From all this therefore it appears, that your kindness for your children is so far from being a good reason why you should so carefully labour to leave them rich, and in the enjoyment of the state and shew of the world; that if you die in a spirit of piety, if you love them as Christ loved his disciples, your kindness will oblige you to exhort them to renounce all such enjoyment of riches, as is contrary to those holy tempers and that heavenly affection which you now find to be the only good and happiness of human nature.


CHAP. III.

CHRISTIANITY calleth all men to a state of self-denial and mortification.

I. It would be strange to suppose, that mankind were redeemed by the sufferings of the Son of God, to live in ease and softness themselves, without any suffering or cross at all!

Are we not all to die? Does God then unmake and dash our very form into pieces; and can we think that a life of pleasure and self-indulgence can become us under such a sentence?

II. *If any man will come after me, saith Christ, let him deny himself, take up his cross daily, and follow me.

To shew that this belongs to all Christians, St. Luke saith, He said unto them All: St. Mark hath it thus; and when he had called the people unto him, with his disciples also, he said unto them.

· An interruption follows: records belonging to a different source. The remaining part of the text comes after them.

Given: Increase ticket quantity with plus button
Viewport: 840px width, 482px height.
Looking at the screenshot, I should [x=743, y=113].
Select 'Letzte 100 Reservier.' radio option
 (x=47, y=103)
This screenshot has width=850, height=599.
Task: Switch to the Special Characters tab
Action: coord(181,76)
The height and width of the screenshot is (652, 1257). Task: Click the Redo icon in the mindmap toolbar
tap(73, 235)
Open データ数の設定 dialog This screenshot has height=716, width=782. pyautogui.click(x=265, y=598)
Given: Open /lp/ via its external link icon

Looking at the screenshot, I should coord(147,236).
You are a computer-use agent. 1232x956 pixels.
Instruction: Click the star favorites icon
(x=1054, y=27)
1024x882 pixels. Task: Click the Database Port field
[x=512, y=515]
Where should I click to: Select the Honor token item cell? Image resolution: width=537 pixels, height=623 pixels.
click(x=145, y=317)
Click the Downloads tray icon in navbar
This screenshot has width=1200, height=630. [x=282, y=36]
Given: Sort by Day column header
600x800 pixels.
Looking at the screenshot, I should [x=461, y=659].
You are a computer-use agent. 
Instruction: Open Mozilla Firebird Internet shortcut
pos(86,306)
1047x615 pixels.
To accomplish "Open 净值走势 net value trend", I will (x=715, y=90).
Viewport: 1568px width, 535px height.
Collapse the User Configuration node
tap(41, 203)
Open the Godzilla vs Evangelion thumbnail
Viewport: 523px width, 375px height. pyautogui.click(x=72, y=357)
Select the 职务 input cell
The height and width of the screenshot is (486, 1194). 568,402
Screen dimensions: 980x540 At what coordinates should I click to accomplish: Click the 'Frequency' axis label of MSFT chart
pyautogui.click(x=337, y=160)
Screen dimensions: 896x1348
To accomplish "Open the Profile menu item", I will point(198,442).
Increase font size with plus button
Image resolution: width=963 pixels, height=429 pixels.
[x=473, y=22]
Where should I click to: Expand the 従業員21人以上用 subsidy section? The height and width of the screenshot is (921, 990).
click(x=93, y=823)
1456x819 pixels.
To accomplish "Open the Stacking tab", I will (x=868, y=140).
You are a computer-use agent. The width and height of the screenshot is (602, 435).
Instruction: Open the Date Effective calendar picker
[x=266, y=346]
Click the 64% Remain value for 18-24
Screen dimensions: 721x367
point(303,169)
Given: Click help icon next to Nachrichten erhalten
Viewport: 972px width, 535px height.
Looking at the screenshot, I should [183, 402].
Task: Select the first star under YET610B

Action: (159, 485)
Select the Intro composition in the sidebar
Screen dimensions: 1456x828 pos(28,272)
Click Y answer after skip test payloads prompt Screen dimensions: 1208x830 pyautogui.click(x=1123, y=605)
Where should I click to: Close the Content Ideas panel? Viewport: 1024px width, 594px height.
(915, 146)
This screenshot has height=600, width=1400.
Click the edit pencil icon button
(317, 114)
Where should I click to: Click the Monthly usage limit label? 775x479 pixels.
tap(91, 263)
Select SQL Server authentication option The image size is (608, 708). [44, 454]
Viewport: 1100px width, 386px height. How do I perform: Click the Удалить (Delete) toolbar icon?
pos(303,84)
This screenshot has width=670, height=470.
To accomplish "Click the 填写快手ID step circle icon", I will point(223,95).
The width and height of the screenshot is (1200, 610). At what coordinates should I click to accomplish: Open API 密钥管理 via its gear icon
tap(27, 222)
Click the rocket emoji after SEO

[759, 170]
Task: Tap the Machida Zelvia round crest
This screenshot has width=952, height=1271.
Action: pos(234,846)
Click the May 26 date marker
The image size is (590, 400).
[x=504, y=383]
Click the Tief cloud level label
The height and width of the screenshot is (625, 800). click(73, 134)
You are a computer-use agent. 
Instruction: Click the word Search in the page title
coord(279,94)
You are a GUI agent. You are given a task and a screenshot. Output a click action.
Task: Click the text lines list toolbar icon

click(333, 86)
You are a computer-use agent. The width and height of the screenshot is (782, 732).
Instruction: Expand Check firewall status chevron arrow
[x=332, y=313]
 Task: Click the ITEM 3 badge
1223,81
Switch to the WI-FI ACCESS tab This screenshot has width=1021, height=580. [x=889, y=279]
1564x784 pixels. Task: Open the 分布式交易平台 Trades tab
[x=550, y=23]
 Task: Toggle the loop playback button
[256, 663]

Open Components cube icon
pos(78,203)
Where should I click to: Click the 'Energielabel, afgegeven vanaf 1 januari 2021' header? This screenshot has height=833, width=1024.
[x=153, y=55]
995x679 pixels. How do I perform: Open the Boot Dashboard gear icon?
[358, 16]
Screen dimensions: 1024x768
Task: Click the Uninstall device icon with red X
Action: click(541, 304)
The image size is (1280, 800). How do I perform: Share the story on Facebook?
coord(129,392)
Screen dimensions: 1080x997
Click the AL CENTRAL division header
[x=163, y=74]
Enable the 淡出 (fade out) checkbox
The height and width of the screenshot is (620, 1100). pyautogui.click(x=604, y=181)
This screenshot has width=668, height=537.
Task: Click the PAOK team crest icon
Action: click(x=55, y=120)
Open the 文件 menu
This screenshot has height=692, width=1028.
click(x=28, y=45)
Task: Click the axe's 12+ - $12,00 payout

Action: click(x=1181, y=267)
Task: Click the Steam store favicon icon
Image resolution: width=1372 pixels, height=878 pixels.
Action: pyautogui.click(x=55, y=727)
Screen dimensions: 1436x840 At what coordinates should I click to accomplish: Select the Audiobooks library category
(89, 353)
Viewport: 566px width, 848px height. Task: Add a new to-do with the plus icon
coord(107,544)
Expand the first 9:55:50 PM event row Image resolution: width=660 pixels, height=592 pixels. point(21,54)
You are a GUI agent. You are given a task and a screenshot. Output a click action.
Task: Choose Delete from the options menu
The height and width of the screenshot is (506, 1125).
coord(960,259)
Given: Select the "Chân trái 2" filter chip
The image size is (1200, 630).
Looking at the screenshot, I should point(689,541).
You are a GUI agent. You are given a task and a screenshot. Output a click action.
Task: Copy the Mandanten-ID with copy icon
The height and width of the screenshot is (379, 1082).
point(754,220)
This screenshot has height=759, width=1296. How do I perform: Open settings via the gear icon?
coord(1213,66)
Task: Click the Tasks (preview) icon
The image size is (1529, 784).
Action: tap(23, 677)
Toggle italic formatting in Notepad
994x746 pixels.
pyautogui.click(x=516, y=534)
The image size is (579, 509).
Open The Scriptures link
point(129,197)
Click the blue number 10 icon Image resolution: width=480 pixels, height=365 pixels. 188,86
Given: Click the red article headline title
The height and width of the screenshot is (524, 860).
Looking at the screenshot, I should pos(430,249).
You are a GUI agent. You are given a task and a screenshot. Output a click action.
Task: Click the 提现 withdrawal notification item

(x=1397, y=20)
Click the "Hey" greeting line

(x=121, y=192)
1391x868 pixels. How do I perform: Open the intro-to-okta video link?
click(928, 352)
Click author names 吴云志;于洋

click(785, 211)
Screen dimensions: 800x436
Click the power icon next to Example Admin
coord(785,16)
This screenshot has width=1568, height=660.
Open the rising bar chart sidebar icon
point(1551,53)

Let us now suppose that Christian churches are full of fine, gay people, who spend their time in all the pleasures and indulgences which the spirit of the world can invent.

Can it be said of such, that they are denying themselves, and taking up their cross daily? May they not with as much regard to truth be said, to live in sackcloth and ashes? Or can they who live in all the scenes of pleasure be said, to be working out their salvation with fear and trembling? May they not as justly be said, to be walking bare-foot to Jerusalem?